Bret Mulvey said:
psuedonym said:
In my day we did it like this ;-)
UInt32 u = 0;
Byte[] b = new Byte[4] { 0x0A, 0x0B, 0x0C, 0x0D };
u = (UInt32)((b[0] << 24) | (b[1] << 16) | (b[2] << 8) | (b[3] << 0));
This is much faster than BitConverter.ToUInt32. Turning optimizing on makes
it about five times faster, whereas BitConverter.ToUInt32 only benefits
slightly from the optimize switch.
This is very odd - I would have thought the above would be pretty much
exactly what BitConverter.ToUInt32 would do, and that it would all be
inlined. Is it parameter checking which is slowing it down, do you
think?
BitConverter.ToUInt32 puts the first byte
in the least-significant position of the UInt32, whereas with your method
you can control it (you've done the reverse in your example).

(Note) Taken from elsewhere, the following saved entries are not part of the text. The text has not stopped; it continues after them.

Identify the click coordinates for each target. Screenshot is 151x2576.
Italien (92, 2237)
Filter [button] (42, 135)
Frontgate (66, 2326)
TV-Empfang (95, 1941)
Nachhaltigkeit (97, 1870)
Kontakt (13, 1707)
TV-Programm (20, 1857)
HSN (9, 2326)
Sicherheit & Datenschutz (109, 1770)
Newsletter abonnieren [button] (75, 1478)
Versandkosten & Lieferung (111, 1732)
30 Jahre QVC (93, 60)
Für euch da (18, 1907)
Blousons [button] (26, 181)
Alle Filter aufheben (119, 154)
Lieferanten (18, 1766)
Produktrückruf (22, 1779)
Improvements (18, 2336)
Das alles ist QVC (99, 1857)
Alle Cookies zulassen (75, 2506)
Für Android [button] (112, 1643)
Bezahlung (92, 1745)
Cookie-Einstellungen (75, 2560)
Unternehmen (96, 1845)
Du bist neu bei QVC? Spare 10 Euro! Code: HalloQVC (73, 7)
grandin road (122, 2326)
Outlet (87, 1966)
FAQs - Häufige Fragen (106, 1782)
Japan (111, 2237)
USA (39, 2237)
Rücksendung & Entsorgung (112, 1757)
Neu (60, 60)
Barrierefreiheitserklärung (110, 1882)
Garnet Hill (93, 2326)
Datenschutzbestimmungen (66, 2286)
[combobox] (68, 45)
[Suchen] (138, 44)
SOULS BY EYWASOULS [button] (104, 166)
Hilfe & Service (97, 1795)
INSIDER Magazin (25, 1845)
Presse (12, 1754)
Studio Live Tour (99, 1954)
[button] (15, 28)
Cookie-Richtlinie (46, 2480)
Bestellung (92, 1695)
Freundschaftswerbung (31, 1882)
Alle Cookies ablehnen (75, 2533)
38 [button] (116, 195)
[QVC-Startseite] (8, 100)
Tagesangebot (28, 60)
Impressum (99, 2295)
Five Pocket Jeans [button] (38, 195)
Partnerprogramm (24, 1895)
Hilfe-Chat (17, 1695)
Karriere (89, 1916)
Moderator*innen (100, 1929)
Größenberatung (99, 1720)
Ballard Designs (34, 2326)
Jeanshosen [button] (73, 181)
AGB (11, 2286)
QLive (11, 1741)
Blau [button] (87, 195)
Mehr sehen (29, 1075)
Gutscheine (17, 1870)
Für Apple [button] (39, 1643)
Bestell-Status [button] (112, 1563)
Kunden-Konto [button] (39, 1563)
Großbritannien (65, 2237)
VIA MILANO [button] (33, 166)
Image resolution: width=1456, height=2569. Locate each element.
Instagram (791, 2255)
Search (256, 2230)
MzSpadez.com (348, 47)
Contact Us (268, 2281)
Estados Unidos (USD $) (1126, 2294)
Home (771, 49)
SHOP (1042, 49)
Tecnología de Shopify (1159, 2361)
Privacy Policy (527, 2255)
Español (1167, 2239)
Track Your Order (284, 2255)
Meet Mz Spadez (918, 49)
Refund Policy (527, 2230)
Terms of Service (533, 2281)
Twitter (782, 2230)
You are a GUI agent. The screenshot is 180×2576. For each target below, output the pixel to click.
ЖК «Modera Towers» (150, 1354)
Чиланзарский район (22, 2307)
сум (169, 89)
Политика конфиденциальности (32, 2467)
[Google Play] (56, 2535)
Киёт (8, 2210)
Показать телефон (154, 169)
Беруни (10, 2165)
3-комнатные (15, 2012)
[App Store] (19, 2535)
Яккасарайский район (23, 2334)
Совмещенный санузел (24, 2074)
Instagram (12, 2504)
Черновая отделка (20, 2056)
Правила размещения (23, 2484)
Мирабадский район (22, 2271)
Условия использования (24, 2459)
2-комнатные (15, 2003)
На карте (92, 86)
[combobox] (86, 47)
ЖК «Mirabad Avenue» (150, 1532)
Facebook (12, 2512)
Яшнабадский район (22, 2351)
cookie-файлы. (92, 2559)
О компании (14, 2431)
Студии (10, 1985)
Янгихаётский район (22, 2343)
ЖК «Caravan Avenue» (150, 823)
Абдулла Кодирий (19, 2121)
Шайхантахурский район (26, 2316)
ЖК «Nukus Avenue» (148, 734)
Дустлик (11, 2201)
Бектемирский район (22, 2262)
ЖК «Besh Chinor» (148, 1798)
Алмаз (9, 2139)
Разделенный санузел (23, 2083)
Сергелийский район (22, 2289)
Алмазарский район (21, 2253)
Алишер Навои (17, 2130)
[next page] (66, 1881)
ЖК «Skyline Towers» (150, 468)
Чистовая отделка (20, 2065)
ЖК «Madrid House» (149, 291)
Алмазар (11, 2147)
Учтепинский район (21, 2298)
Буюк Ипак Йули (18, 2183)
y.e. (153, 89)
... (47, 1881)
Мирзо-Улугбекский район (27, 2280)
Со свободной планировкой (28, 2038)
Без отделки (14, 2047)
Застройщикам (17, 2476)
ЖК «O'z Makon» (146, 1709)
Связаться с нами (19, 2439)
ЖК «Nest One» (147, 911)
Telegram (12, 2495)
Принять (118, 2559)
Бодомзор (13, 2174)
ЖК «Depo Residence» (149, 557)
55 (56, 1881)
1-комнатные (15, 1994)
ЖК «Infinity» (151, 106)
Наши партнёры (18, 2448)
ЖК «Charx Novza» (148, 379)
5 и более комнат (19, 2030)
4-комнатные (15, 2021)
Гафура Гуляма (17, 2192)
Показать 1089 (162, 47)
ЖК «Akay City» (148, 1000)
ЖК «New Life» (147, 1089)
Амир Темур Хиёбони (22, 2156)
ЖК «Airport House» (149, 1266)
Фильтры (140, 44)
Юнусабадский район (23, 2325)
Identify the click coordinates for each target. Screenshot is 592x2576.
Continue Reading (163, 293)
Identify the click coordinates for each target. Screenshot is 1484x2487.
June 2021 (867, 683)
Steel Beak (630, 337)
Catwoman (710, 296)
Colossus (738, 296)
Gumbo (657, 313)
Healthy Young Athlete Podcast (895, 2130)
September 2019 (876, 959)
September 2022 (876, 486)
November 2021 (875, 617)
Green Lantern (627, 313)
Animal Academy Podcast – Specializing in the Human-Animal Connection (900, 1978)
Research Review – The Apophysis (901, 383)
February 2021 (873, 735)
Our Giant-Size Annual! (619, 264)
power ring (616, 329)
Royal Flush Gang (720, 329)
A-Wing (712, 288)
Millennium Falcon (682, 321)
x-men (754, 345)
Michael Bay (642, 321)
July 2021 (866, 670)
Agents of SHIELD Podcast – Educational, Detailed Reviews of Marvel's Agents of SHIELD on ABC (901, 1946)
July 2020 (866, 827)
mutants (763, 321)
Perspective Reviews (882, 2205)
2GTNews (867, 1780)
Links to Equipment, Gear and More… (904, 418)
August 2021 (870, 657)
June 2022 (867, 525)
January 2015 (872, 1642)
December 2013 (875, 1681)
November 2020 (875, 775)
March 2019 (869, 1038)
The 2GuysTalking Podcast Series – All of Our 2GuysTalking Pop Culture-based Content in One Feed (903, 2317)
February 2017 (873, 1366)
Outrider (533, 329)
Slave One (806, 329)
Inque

It's not even that simple - BitConverter.ToUInt32 will put the first
byte in whichever position it thinks the platform prefers, so you can't
even depend on it doing a single thing across all platforms (if you're
considering non-Windows in the first place, that is). It's always
surprised me that BitConverter doesn't allow you to *set* the
endianness, or that there aren't two separate classes
LittleEndianBitConverter and BigEndianBitConverter.